Elle a été reprise avec délectation par de nombreux polémistes, comme Jim Rogers, que vous connaissez bien lui aussi. Ils dénoncent l’incurie des politiques néo-keynésiennes menées depuis 2002/2003, visant à court-circuiter les cycles économiques en instaurant une économie de bulles qui ne profite réellement qu’à de super-prédateurs dont les outrances du système constituent le fonds de commerce.
Nous avons assisté lundi matin sur CNBC à un réquisitoire d’une rare intensité à l’encontre de Goldman Sachs par un gérant de fonds de nationalité belge. Nous regrettons de ne pas avoir noté son nom tant il mériterait de passer à la postérité pour avoir exprimé tout haut ce que tant d’investisseurs et de politiques pensent tout bas.
Goldman Sachs serait, selon notre héros, le plus grand parasite financier de la planète.
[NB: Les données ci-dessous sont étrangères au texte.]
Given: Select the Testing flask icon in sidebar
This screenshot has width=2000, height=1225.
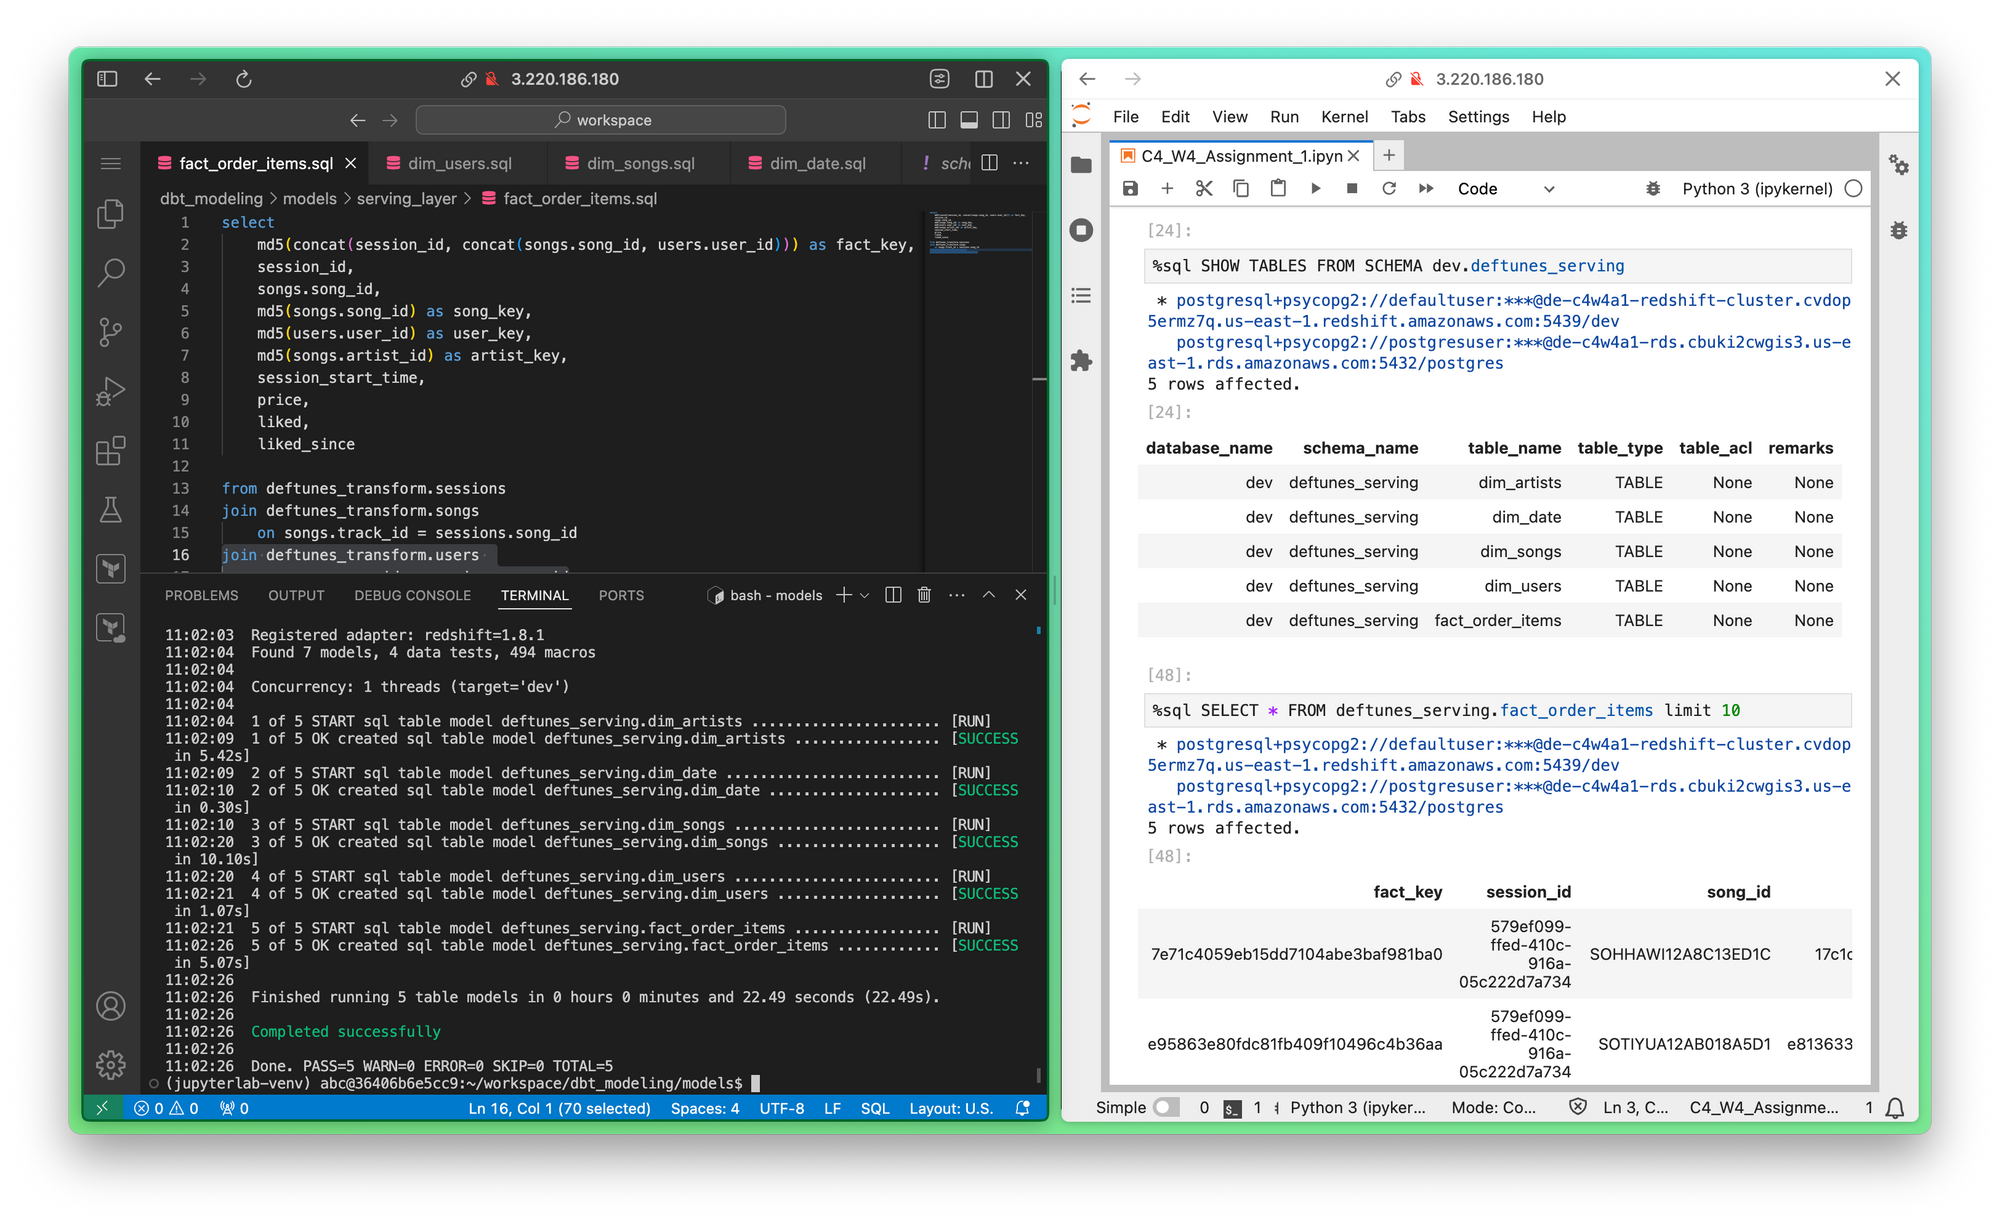Looking at the screenshot, I should [113, 507].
C’est une banque qui prélève sa part de l’argent imprimé par la Fed mais qui ne procure aucun financement à l’économie réelle.
Sa trésorerie est presque intégralement dédiée à des activités purement spéculatives dont la plupart sont totalement contre-productives et même clairement nuisibles au bon fonctionnement de l’économie… et ce sont toujours les populations qui trinquent tandis que les responsables des désastres financiers se font renflouer sans vergogne.
▪ La défense Blankfein
Pourtant, Lloyd Blankfein — le PDG de « GS », l’homme qui accomplit la volonté de Dieu sur terre et s’en est vu récompensé par un chèque de 225 millions de dollars en 2012 — se défend avec brio.
Il explique que les « services » que procure sa firme sont « utiles » puisqu’ils répondent aux besoins d’une clientèle « haut de gamme ». Laquelle a de grandes exigences en termes de maîtrise du risque et de rentabilité de ses placements… ce qui est, à notre connaissance, le cas de tout un chacun.
C’est exactement le même genre d’argument que celui que nous servent les fabricants de mines anti-personnel, d’obus chimiques, de systèmes d’espionnage de nos conversations, de nos e-mails et autres SMS : « il existe une clientèle pour nos produits ».
Ces beaux esprits ajoutent souvent : « si ce n’est pas nous qui répondons à la demande, d’autres le feront sans état d’âme… De toute façon, nous ne sommes pas responsables de ce qu’en font nos clients, lesquels sont totalement libres de ne pas en faire un usage qui nuise à la population ».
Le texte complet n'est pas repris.